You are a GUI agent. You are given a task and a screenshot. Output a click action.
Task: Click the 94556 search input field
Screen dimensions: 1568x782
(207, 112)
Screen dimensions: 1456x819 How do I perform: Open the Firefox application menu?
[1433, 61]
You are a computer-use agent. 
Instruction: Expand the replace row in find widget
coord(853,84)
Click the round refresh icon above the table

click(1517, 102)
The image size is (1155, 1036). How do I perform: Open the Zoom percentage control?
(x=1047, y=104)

--- Required action ---
The required output is the line holding "You are a computer-use agent." plus every line after it in the data, reproduced exactly.

--- Reply ---
You are a computer-use agent. 
Instruction: Expand the replace row in find widget
coord(853,84)
Click the round refresh icon above the table

click(1517, 102)
The image size is (1155, 1036). How do I perform: Open the Zoom percentage control?
(x=1047, y=104)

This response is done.